─── Passage provided ───

Most New York City elementary and middle school students decided to skip this year’s state assessment tests after state education officials decided to make the tests optional due to the pandemic, according to data released Thursday.

Of the city’s public school students, 21.6% of kids in grades 3-8 took the English exam and 20.5% of students in grades 3-8 took the Math exam, the Department of Education said Thursday.

Federal law says that every student in New York is required to take math and English state assessment tests each year from third to eighth grade, unless they opt out. State tests were cancelled in 2020 because of the pandemic and New York officials asked the federal government for a waiver on this year’s tests as well.

That request was denied when the Biden Administration said in February that it expected states to resume standardized testing, in an effort to identify how much students have learned, or not, during the pandemic. But federal officials offered states flexibility in how and when they administered the tests. Tests could be shorter, and they did not have to be used to evaluate the performance of teachers or schools. In New York, the education department said offering tests remotely wasn’t fair or feasible so the tests were only given in-person this spring.

Facing the federal mandate, state officials decided to make this year’s tests optional instead and even reused questions from previous years’ tests, underscoring the difficulty of following the traditional testing model during the pandemic.

───

Requirement —
From the article on New York City state test participation, list every step it says New York officials took regarding this year's state assessment tests. The listing that follows has no connection to the article above.

─── Dataset extract ───

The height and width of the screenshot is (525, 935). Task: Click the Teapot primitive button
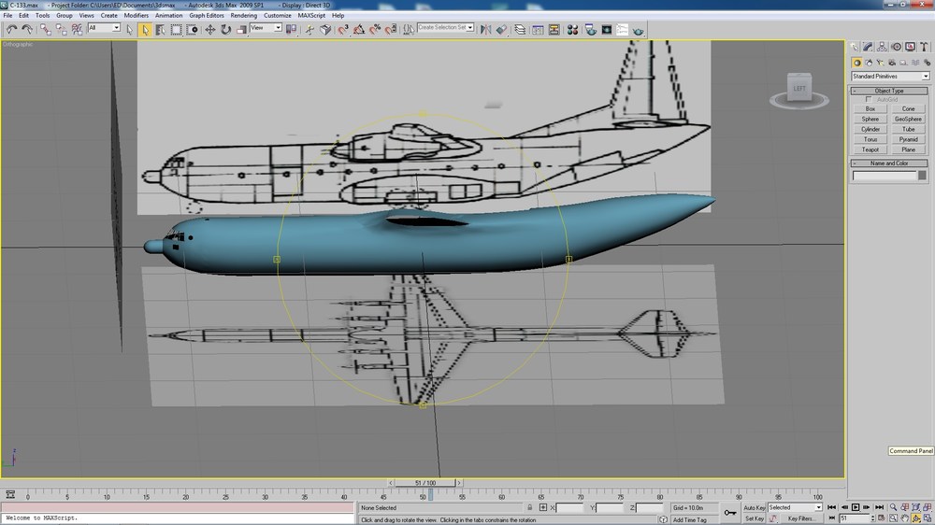(x=870, y=149)
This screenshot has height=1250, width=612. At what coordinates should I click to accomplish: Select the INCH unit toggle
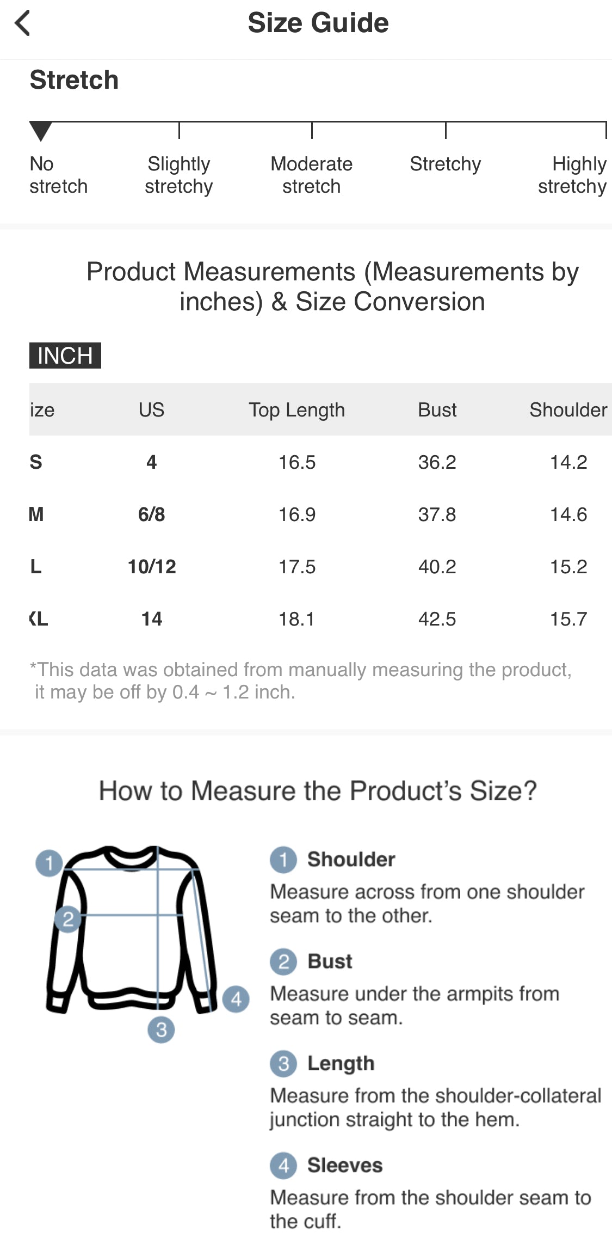pyautogui.click(x=65, y=356)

───

Written response —
- They asked the federal government for a waiver on this year's tests.
- They gave the tests only in person this spring.
- They made this year's tests optional.
- They reused questions from previous years' tests.